And when we die and float away
Into the night, the Milky Way
You'll hear me call, as we ascend
I'll see you there, then once again
Thank you for being a..
(Ba ba ba ba ba ba)
Thank you for being a friend.
Since the founding of Jacob’s Pillow, visiting dance companies have posed for group pictures at the flat slab called the “Pillow Rock.” There are hundreds of such images in the Pillow archives, representing thousands of smiling dancers, administrators, designers, and choreographers over nearly a century, an auspicious marker of the passage of people through the place. The Merce Cunningham Dance Company has been a frequent guest at the Pillow since the 1950s, but for their last visit in 2009, the founder of the company, Merce Cunningham, was notably absent.
His health had deteriorated over the previous weeks, and so the troupe took the trip—and “Pillow Rock” picture—without him. Once the company’s performance run reached an end, they returned to Manhattan in a loose caravan, and as the last of the production team crossed into the city, Cunningham died in his sleep. It was Sunday, July 26th, 2009. He was 90.
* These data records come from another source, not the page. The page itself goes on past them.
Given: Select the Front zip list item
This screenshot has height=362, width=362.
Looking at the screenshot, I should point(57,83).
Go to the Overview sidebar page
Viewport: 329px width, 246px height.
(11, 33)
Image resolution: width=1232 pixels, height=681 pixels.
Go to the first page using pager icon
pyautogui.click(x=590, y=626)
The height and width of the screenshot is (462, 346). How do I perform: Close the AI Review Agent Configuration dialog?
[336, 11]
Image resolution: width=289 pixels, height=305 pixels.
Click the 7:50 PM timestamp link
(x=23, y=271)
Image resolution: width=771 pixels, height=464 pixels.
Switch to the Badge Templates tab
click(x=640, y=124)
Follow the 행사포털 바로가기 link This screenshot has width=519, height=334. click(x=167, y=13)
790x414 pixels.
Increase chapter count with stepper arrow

Overview of Merce Cunningham’s Career
Cunningham was a giant figure in American modern dance, a preeminent avant gardist who exerted a powerful influence on the fields of performance, film, music, and visual art. Born in Centralia, Washington in 1919, Cunningham joined the Martha Graham Dance Company at the age of 20 and famously originated the character of the Preacher in Graham’s Appalachian Spring, among other roles. As early as the 1940s, Cunningham (and his catalytic collaborator and eventual life partner, John Cage) began experimenting with compositional methods which sought to complicate the relationship between the individual artist and intentional aesthetic expression. This lead to a decades-long, convention-warping disintegration of the choreographic process, and the disentangling of the component parts of proscenium dance (music, lights, costumes, bodies, decor) into asynchronous, independently rendered vectors that happened to occur in shared space at showtime.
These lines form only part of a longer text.